Will students continue to learn in classrooms? DSU’s graduate program already has at least as many off-campus students as on-campus. (In one class I took, off-campus outnumbered on-campus 2:1.) My wife is pursuing ordination as a pastor through an online seminary program that meets on the Luther campus for just two two-week sessions each year. Online resources will expand opportunities for students, especially adult students, to get training and certifications without interrupting their work and family life.

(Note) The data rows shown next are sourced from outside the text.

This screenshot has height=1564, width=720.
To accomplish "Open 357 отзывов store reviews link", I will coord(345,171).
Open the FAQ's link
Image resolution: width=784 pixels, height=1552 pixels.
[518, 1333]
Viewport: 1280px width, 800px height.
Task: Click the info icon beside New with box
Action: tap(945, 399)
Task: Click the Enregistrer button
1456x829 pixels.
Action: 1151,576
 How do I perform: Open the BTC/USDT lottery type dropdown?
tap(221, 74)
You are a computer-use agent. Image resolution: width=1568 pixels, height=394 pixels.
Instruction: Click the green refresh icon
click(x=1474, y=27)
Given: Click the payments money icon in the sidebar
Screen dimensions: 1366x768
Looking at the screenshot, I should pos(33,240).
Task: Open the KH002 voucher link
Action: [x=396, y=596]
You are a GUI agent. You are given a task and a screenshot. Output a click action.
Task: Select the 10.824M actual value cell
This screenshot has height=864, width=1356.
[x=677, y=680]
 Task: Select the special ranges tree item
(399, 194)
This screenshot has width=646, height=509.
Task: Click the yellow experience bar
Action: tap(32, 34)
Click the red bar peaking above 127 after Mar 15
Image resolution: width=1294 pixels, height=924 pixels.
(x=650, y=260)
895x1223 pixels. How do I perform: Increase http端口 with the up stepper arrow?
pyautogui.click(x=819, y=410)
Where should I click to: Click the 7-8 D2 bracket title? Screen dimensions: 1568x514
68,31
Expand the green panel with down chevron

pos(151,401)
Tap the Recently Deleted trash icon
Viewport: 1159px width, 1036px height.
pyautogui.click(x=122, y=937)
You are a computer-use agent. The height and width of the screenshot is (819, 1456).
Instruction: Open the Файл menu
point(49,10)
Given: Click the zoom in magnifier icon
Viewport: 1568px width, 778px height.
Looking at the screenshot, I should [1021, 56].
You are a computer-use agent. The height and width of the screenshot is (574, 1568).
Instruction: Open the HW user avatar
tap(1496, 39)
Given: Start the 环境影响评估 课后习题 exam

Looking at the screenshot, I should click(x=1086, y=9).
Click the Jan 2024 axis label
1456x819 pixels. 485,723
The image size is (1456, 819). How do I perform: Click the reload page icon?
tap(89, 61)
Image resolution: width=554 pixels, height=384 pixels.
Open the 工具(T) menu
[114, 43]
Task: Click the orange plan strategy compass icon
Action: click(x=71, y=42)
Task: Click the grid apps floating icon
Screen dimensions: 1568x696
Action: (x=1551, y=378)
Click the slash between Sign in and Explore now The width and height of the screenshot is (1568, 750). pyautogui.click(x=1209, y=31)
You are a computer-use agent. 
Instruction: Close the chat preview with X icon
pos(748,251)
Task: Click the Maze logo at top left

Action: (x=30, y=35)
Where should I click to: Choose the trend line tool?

People still want to get together. Teachers and students generally feel they can communicate most effectively in person. But as Internet tools advance in capability and ubiquity and as we get better at using them, we will find ways to “make the channel richer” — i.e., to convey more of the social cues, the emotion, the body language, the signals that human interaction more informative and satisfying. As that channel gets richer, learning online will feel less isolating, and more students and teachers will find it a suitable substitute for traditional classroom learning.

Will students still use print-based libraries? Do they now? I’d love to do a survey of DSU students to see how many have actually picked up a book in the Mundt Library.

I hope print materials will stick around. I find a profound difference in how I read online and how I read when I’m holding a book. I can feel it even with my netbook. I can rotate my display and hold my computer sideways to read a full page (especially a PDF) in portrait format. In that format, I hold the computer like a book. My fingers are out of typing position. I can’t suddenly punch in a URL or click as conveniently to check my other e-mail or RSS reader. I’m more likely to sit and read that single document longer. Holding the computer like a book feels more contemplative, more patient, more… right.

But then I cut my teeth on the paper library. Kids growing up with Kindles may not feel the same comfort and tranquility I feel interacting with old paper books.

Just remember: books boot instantly.

Will they learn to read and write on the basis of traditional rules of grammar, the building blocks of writing as a potential artform, or merely at a level sufficient for texting and search-engine utilization? Here I don’t anticipate a major change. We’ve been teaching the traditional rules of grammar and writing as artform for generations, but even pre-Internet, how many could compose a truly artful and effective business letter? The Internet, with so many convenient venues for self-publication, may reveal more writers who can produce essays and other literature worthy of public attention. It will also capture a great deal more of the informal chats and semi-literate rantings about work and sports and TV and sex and everything else that makes up the bulk of everyday communication. I doubt online tools will decrease our language skills; they’ll just record a lot more of our generally sloppy language skills in e-print (much to the joy of linguists everywhere).

Will reading even be necessary when (and if) we reach that brave new world of direct “brain-to-brain communication”? – the “mind meld” some fear and others eagerly await. Numerous cultures, like our Lakota neighbors, transmitted knowledge from generation to generation without ever developing reading on their own. Even in our text-heavy culture, we learn all sorts of tacit knowledge by experience and practice. Reading is certainly necessary, but it is far from sufficient for mastery in most fields.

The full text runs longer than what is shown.